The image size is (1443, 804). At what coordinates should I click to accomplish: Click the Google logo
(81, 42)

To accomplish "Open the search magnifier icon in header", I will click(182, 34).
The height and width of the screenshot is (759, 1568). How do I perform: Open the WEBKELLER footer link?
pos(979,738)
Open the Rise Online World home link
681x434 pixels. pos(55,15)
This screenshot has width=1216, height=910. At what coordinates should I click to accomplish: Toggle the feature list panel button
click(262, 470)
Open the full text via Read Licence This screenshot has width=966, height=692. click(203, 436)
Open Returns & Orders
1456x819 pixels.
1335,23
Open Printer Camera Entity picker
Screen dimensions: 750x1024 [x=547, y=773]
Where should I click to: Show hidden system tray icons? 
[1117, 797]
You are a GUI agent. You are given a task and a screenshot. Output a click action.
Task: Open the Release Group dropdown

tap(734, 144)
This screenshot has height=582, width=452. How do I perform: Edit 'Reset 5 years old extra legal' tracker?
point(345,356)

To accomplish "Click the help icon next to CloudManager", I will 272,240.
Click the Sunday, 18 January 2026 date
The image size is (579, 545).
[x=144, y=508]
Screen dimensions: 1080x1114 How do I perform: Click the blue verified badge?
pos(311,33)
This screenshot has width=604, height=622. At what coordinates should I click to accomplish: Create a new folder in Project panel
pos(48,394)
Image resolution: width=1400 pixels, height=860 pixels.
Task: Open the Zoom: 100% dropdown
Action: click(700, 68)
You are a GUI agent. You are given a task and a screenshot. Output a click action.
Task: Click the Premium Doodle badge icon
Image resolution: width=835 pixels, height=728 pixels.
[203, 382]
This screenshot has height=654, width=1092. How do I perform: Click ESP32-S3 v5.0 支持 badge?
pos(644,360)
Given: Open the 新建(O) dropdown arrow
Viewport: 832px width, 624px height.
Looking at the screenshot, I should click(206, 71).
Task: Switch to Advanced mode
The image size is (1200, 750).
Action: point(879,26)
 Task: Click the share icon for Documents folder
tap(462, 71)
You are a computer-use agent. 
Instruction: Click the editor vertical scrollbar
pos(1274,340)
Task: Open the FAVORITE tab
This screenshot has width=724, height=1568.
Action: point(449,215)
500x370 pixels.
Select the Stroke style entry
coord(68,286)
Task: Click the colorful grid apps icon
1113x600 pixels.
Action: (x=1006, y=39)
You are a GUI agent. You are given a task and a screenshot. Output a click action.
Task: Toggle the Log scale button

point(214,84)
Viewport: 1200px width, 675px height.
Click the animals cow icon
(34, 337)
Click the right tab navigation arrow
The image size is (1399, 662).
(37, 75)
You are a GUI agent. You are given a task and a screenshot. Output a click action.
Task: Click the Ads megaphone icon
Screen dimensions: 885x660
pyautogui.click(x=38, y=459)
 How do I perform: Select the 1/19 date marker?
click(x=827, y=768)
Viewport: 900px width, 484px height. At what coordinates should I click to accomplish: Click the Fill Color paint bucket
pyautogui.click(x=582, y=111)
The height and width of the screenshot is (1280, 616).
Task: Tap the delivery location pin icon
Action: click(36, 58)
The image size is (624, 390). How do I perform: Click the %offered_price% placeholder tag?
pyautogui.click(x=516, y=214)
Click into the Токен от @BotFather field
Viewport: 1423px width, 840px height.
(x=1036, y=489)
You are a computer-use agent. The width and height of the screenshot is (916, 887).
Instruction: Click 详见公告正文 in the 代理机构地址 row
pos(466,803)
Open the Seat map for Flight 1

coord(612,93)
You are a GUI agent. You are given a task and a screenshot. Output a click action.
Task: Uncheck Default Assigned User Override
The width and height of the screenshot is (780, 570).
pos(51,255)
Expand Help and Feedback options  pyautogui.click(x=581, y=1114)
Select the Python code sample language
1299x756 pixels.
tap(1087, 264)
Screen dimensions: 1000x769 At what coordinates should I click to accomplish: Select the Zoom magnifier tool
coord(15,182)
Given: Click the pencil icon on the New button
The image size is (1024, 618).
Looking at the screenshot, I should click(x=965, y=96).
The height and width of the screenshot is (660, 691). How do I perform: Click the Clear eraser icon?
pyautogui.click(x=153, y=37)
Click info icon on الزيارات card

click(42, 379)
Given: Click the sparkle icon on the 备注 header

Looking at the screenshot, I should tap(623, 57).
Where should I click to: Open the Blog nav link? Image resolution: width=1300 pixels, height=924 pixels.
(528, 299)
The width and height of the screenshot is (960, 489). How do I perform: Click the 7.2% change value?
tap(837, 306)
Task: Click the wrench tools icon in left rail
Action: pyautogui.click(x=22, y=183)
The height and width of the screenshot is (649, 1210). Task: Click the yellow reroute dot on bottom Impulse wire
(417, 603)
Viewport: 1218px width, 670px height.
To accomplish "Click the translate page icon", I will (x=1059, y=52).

> _EXERCISE DIRECTIONS_
Pull out each line of the records that contains the word "Toggle" and copy it in full.

> _EXERCISE OUTPUT_
This screenshot has width=1216, height=910. At what coordinates should I click to accomplish: Toggle the feature list panel button
Task: Toggle the Log scale button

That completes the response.